> Belge metni
>>
Yenigün Gazetesi
Erkal Etçioğlu
ANDRE WEİL KURALI
Andre Weil 1906-1998 yıllarında yaşamış ünlü bir matematikçidir. Koyduğu kural da şudur,
Birinci sınıf insanlar birinci sınıf insanları yanlarına alırlar, ikinci sınıf insanlar üçüncü sınıf insanları yanlarına alırlar”
Bu gün büyük kentlerde kayıtsızca ve duyarsızca yürüdüğünüz caddelerin, sokakların, önlerinden geçtiğiniz parkların, bahçelerin, konser ve spor salonlarının isimlerinin pek çoğu bu “birinci sınıf” insanlara aittir. Ya da çalıştığınız insanların kalitesi başarınızla yakından ilgilidir. Peki ülkemizde bunun örnekleri yok mudur?Elbette var.Bunun ilk örneği Gazi M. Kemal Atatürk’tür.
<<
> Veri satırları
>>
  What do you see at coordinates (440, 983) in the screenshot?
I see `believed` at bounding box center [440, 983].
<<
>>
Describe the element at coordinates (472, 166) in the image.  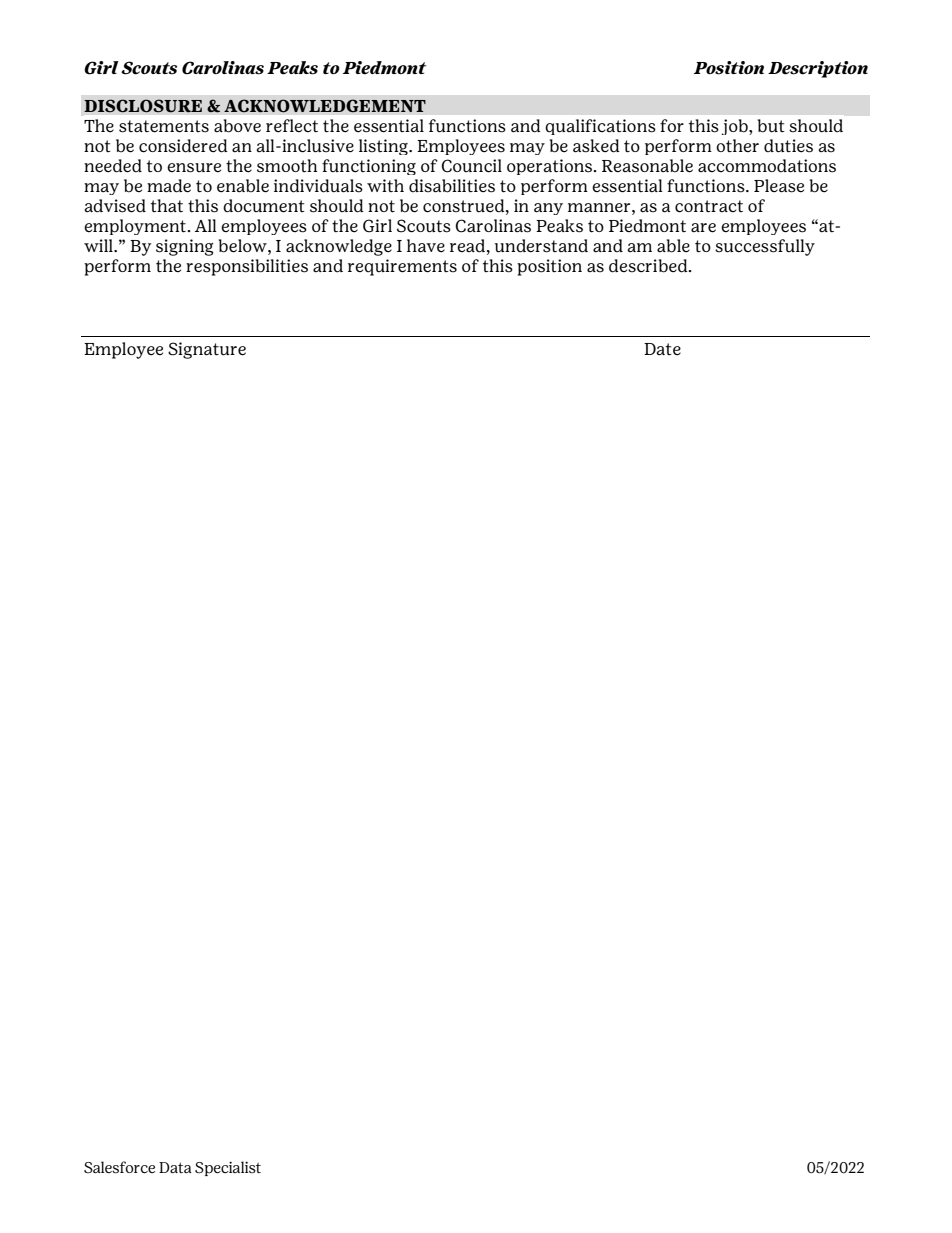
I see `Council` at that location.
<<
> Görevin amacı
Andre Weil kuralını anlatan metne göre Andre Weil hangi yıllarda yaşamıştır? Cevap için yalnızca metni kullanın.

> Cevap
1906-1998 yıllarında yaşamıştır.